Stored items
****

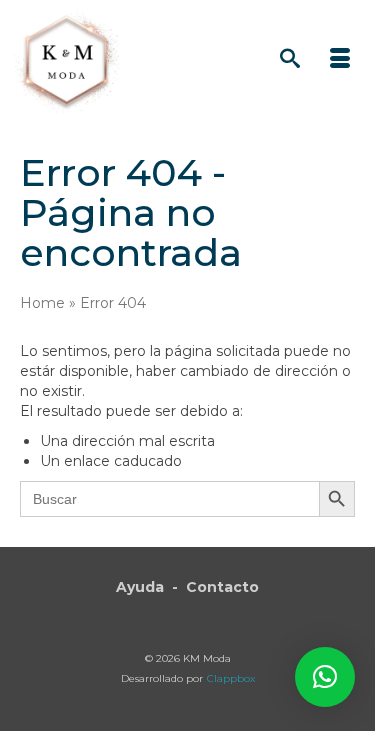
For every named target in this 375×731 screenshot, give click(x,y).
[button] (325, 677)
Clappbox (231, 678)
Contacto (222, 587)
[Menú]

****

Action item — Set down the records again verbatim, with no pictures.

Solution below —
For every named target in this 375×731 screenshot, give click(x,y).
[button] (325, 677)
Clappbox (231, 678)
Contacto (222, 587)
[Menú]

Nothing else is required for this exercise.